• About this exercise
Extract all of the data and reproduce it precisely.

── Listed entries

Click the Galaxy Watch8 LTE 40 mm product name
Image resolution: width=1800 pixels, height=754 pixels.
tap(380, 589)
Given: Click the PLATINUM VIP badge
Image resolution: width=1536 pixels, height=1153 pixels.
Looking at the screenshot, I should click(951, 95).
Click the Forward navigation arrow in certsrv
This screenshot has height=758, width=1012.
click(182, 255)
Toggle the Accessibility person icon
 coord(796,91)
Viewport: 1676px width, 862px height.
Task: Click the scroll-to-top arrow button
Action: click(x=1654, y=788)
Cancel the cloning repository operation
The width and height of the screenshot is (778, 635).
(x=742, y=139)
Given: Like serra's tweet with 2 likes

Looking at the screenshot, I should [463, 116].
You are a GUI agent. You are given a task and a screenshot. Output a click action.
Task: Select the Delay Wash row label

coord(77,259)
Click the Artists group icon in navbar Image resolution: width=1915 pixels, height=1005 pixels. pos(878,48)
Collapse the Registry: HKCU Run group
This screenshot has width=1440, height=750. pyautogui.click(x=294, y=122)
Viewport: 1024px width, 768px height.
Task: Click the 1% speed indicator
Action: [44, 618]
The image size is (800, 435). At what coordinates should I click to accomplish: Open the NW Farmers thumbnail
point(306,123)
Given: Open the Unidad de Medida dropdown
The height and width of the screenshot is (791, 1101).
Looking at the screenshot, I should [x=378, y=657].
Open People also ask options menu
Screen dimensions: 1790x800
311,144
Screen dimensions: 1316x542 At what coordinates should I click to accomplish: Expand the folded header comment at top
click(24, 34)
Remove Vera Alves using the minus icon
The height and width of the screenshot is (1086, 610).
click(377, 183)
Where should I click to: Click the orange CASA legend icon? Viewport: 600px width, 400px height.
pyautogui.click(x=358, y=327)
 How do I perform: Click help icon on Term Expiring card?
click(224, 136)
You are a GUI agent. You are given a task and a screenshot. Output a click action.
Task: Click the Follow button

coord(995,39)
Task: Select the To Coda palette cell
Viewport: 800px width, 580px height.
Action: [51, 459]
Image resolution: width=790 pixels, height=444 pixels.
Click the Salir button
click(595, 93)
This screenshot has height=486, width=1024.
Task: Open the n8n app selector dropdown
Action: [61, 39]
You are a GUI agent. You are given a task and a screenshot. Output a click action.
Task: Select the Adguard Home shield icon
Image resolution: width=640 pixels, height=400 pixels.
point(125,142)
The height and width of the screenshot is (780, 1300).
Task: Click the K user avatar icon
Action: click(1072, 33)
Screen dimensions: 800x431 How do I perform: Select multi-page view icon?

────

• Expected answer
Click the Galaxy Watch8 LTE 40 mm product name
Image resolution: width=1800 pixels, height=754 pixels.
tap(380, 589)
Given: Click the PLATINUM VIP badge
Image resolution: width=1536 pixels, height=1153 pixels.
Looking at the screenshot, I should click(951, 95).
Click the Forward navigation arrow in certsrv
This screenshot has height=758, width=1012.
click(182, 255)
Toggle the Accessibility person icon
 coord(796,91)
Viewport: 1676px width, 862px height.
Task: Click the scroll-to-top arrow button
Action: click(x=1654, y=788)
Cancel the cloning repository operation
The width and height of the screenshot is (778, 635).
(x=742, y=139)
Given: Like serra's tweet with 2 likes

Looking at the screenshot, I should [463, 116].
You are a GUI agent. You are given a task and a screenshot. Output a click action.
Task: Select the Delay Wash row label

coord(77,259)
Click the Artists group icon in navbar Image resolution: width=1915 pixels, height=1005 pixels. pos(878,48)
Collapse the Registry: HKCU Run group
This screenshot has width=1440, height=750. pyautogui.click(x=294, y=122)
Viewport: 1024px width, 768px height.
Task: Click the 1% speed indicator
Action: [44, 618]
The image size is (800, 435). At what coordinates should I click to accomplish: Open the NW Farmers thumbnail
point(306,123)
Given: Open the Unidad de Medida dropdown
The height and width of the screenshot is (791, 1101).
Looking at the screenshot, I should [x=378, y=657].
Open People also ask options menu
Screen dimensions: 1790x800
311,144
Screen dimensions: 1316x542 At what coordinates should I click to accomplish: Expand the folded header comment at top
click(24, 34)
Remove Vera Alves using the minus icon
The height and width of the screenshot is (1086, 610).
click(377, 183)
Where should I click to: Click the orange CASA legend icon? Viewport: 600px width, 400px height.
pyautogui.click(x=358, y=327)
 How do I perform: Click help icon on Term Expiring card?
click(224, 136)
You are a GUI agent. You are given a task and a screenshot. Output a click action.
Task: Click the Follow button

coord(995,39)
Task: Select the To Coda palette cell
Viewport: 800px width, 580px height.
Action: [51, 459]
Image resolution: width=790 pixels, height=444 pixels.
Click the Salir button
click(595, 93)
This screenshot has height=486, width=1024.
Task: Open the n8n app selector dropdown
Action: [61, 39]
You are a GUI agent. You are given a task and a screenshot. Output a click action.
Task: Select the Adguard Home shield icon
Image resolution: width=640 pixels, height=400 pixels.
point(125,142)
The height and width of the screenshot is (780, 1300).
Task: Click the K user avatar icon
Action: click(1072, 33)
Screen dimensions: 800x431 How do I perform: Select multi-page view icon?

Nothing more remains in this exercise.